Also gut, dann genauer gerechnet.
Wenn sich die Komplexität von 2^128 auf 2^64 halbiert und mal angenommen du brauchst vorher 10^10 Jahre zum knacken, dann dauert es danach nur noch 0,02 Sekunden.
Dann noch einmal: es ging nicht um die Reduktion von 128 Bit auf 64 Bit, die durchaus kritisch ist, sondern um die Reduktion von 256 Bit auf 128 Bit, die alles andere als kritisch ist. Derzeitiger Goldstandard bei symmetrischen Verfahren ist der AES-256, dessen Sicherheit in der Praxis aber auch bei erfolgreicher Implementierung von Grovers Algorithmus auf Quantencomputern noch hinreichend gewährleistet wäre.
Dass diese Halbierung der Schlüssellänge eine extreme Reduktion der Komplexität eines Angriffs bedeutet, ist allen halbwegs matheaffinen Personen sofort klar. Nur ergibt sich daraus in der Praxis noch nicht die vielbeschworene Nutzlosigkeit bisheriger (symmetrischer) Verschlüsselungsverfahren.

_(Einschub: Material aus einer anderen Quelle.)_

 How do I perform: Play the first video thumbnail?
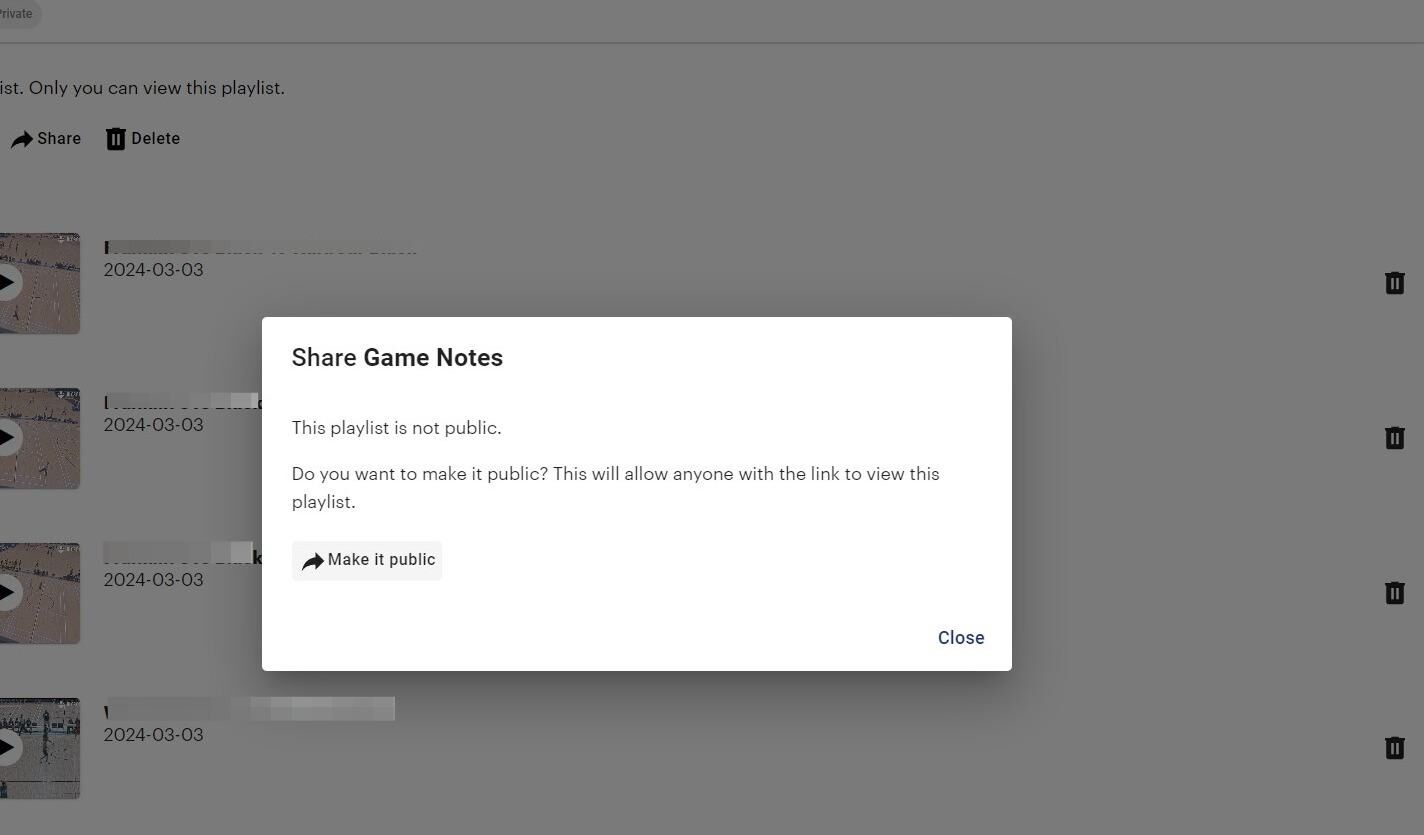[x=8, y=283]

Die von dir zitierten Zahlen mögen geeignet sein, um diese extreme Reduktion der Komplexität zu verdeutlichen. Sie bilden aber nicht die tatsächlich benötigte Zeit für einen Angriff auf AES-256 ab...auch nicht unter Berücksichtigung der theoretischen Möglichkeiten von Grovers Algorithmus auf derzeit noch nicht existenten genügend "großen" Quantencomputern.